Casey Coleman (righty reliever) only got into 11 games. When he was signed in mid-July I was hoping the at least a bit of the good old days of the Rays being really smart about discovering talent. But then Coleman went on the DL after just 6 appearances. Overall, for his 14 innings, he did OK. And ERA of 3.86 and WHIP of 1.29, but the sample size is a problem. At 28 he's seen time with the Cubs, Royals, and Mariners. A maybe for next year. [stats]
Loose Ends —
- Jhan Marinez, one of our favorites from 2015, made just 6 appearances (8 innings) before being called up to the Rays. When they designated him for assignment, the Brewers grabbed him and he's had a pretty good year in Milwaukee. [stats]
- Kyle McPherson (righty reliever) started with the Bulls, made 5 appearances. His Wikipedia page reports that he was released on 5/24/16. [stats]
- Andrew Bellatti (right-handed reliever) started the season with the Bulls and made 6 appearances for 5.1 innings. He went on the disabled list in May, was DFA'd in June and may be out of baseball now.
- Chih-Wei Hu (right-handed starter) made a spot start for the Bulls on April 23 and went back to Montgomery. He's had a pretty good year with the Biscuits: 2.59 ERA over 142 innings. [stats]
- Brad Schreiber (righty reliever) came up from the Charlotte Stone Crabs to two relief appearances at the end of June.

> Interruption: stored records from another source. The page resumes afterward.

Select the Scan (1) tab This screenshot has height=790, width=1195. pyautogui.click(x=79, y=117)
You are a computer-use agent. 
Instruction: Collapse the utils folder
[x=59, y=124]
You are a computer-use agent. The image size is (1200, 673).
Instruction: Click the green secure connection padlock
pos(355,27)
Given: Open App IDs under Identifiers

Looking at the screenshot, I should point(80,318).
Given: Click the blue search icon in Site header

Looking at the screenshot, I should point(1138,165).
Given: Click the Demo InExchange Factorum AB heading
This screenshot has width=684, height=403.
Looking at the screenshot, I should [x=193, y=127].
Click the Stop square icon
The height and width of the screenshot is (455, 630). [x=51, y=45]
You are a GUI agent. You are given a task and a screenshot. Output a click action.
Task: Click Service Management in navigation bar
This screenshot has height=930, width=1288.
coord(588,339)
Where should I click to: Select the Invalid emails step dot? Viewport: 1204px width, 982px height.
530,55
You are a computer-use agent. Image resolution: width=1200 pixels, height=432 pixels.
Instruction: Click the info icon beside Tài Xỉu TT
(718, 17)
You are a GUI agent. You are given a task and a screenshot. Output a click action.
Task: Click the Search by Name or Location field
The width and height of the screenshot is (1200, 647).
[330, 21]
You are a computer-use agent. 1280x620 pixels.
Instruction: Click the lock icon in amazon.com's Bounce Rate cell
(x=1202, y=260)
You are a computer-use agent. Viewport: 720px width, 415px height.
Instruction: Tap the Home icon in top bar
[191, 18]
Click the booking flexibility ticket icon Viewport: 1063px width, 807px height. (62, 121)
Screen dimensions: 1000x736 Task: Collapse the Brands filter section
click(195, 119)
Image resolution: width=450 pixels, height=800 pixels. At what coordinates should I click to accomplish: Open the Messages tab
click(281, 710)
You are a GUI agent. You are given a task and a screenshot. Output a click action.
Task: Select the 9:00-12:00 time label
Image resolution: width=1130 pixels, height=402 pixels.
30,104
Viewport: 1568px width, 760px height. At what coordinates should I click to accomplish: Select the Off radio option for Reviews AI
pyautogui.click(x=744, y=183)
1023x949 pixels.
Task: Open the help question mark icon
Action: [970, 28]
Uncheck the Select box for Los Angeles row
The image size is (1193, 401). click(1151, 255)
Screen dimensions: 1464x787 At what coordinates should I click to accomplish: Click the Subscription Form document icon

It was his first time at AAA. [stats]
- Greg Harris (right-handed starting pitcher) made his Triple-A debut on September 3, coming up from the Charlotte Stone Crabs. [stats]
- Ryan Webb (right-handed reliever) made three rehab appearances in mid-June, but was then released. [stats]
- Brad Boxberger (right-handed reliever) put in 1.2 innings in two rehab appearances in May.
- Kyle Winkler (right-handed reliever) came up from Montgomery for one appearance on July 9, pitched 1.1 innings, and got a win before going back to Montgomery.